The evening of its release, I sat down in front of my Victrola…er…MBPro, took the record out of its sleeve…er…stared at the New Order-esque album art, and put the needle on the initial groove, er…clicked on play…

…and was totally underwhelmed.

It’s not a bad record, per se. The hooks are strong enough that I could see eventually listening to it occasionally. It’s just so not up to the standards of the first. What was a loving reference to an earlier time  on “Bones” is now a hodgepodge of sound-alikes, with lazy bridges, and NONE of the lovely melodies that pervade the first record. Here’s my song-by-song take:

  1. “Never Ending Circles”: Not bad, kinda Kate Bush…kinda.
  2. “Leave a Trace”: Infectious pop, but in the Ariana Grande sense. The hook works, but for all the wrong reasons.
  3. “Keep You on My Side”: Ultravox. Pure and simple. Which I can listen to whenever I want.
  4. “Make Them Gold”: Taylor Swift-esque anthem created with “Europa and The Pirate Twins”-era Dolby production. So half bad, half good.
  5. “Clearest Blue”: The strongest song on the record, for me. This Yaz-influenced beat-heavy cut is most reminiscent of what made the first record so strong in the first place. Except maybe the straight ABC lift midway through, which, gratefully, leads to a wonderful bridge. I really dig this tune. It illustrates what this record could’ve been and gives me hope they will succeed again in the future.
  6. “High Enough to Carry You Over”: I can’t…I don’t…I mean…it’s a cross between Human League, Hall and Oates and 90’s-era Glenn Frey. Oh, with a Daft Punk bridge. No, really. Click here if you don’t believe me. Listen, it takes work to do that. Alas, not good work.
  7. “Empty Threat”: Also just a terrible, terrible song. It’s the kind of song you’d hear as a montage during the “we can do it” part of a show on ABC Family. But…it IS very well produced. So there’s that. Oy.
  8. “Down Side of Me”: Another 90’s production of a simple ballad…with an actual melody, and a great bridge, but, again…really Glenn Frey-esque. I can see the video…with him all angsty, sitting in front of a fan, smoking…and wishing for that woman to come back to him…you know the video…
  9. “Playing Dead”: Infectious. Bland. And extremely Human League.
  10. “Bury It”: “Whip It”-era Devo opening…and it’s all downhill from there. Redundant.
  11. “Afterglow”: THIS IS THE SONG! Well, more of an idea than a song. An obvious homage to an earlier Scottish trio, The Blue Nile. The prettiest and most successful thing on the record.

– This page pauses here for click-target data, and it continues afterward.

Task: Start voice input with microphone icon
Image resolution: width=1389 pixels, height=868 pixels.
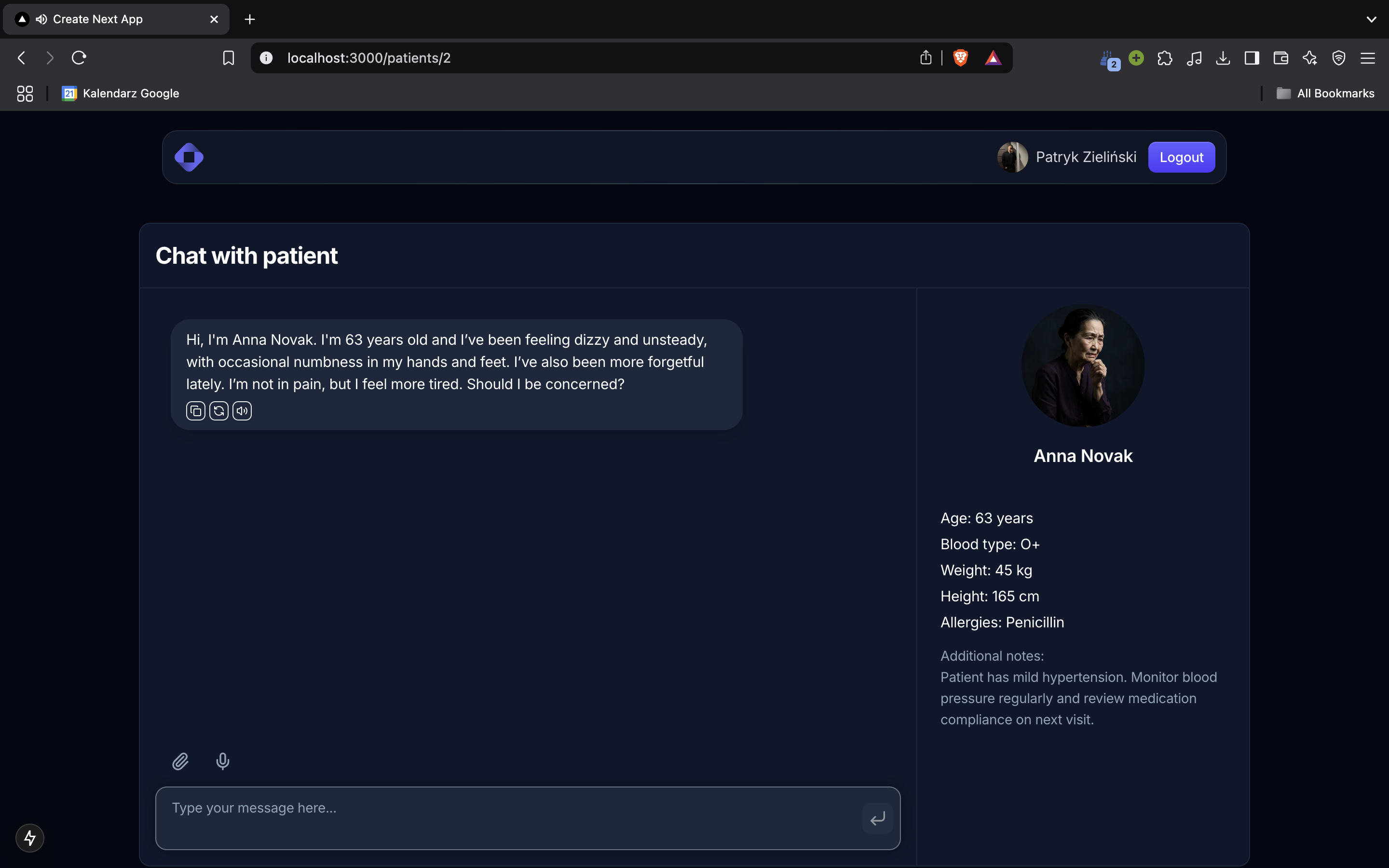Action: click(223, 761)
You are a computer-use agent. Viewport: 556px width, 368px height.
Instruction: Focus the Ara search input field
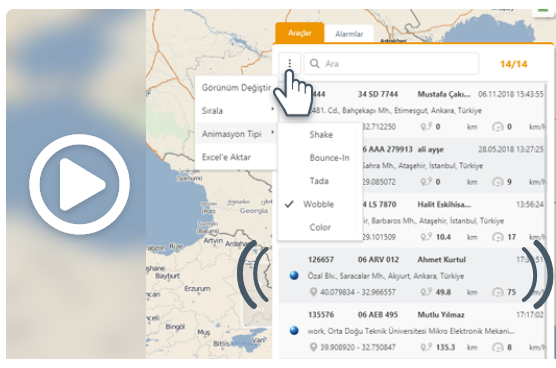click(x=391, y=63)
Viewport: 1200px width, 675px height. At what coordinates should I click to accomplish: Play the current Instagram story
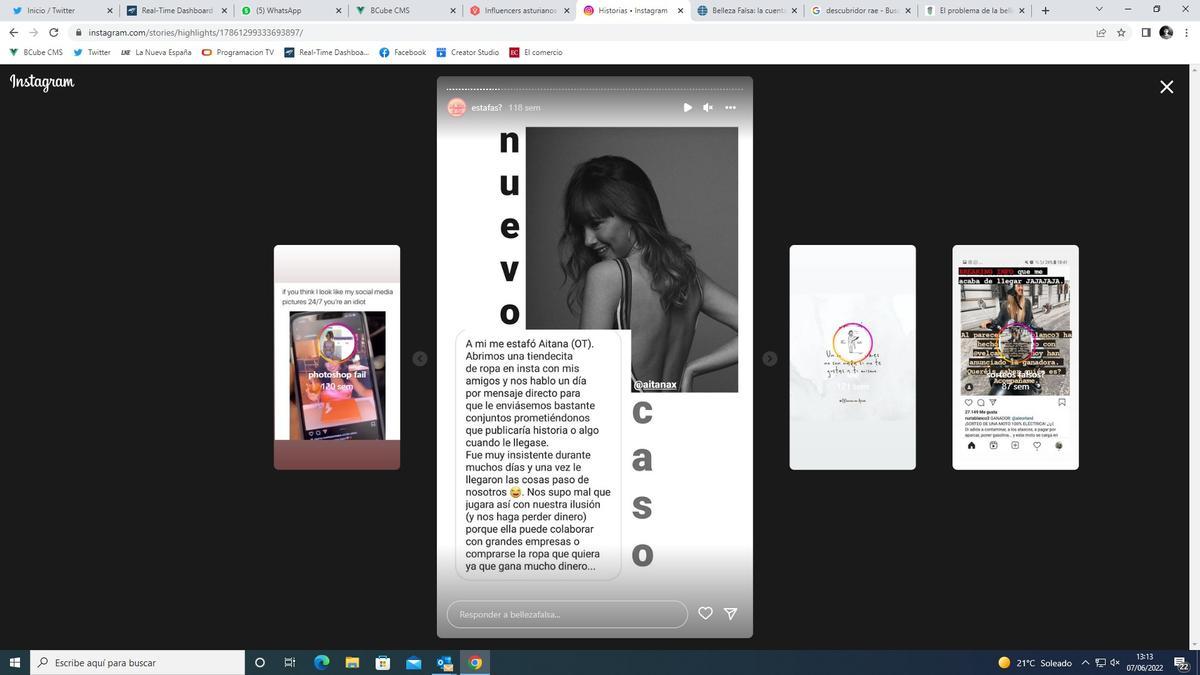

On the Special Edition version of the album, there are three bonus tracks. One of them, “Bow Down”, is excellent and should’ve made the initial cut.

Huh. Maybe it’s a bad record, after all. Two songs, “Clearest Blue” and “Afterglow,” are worth downloading. The rest? Ah well. Let’s hope this album is just a sophomore slump, because I’d hate to think they’re merely a one-record wonder.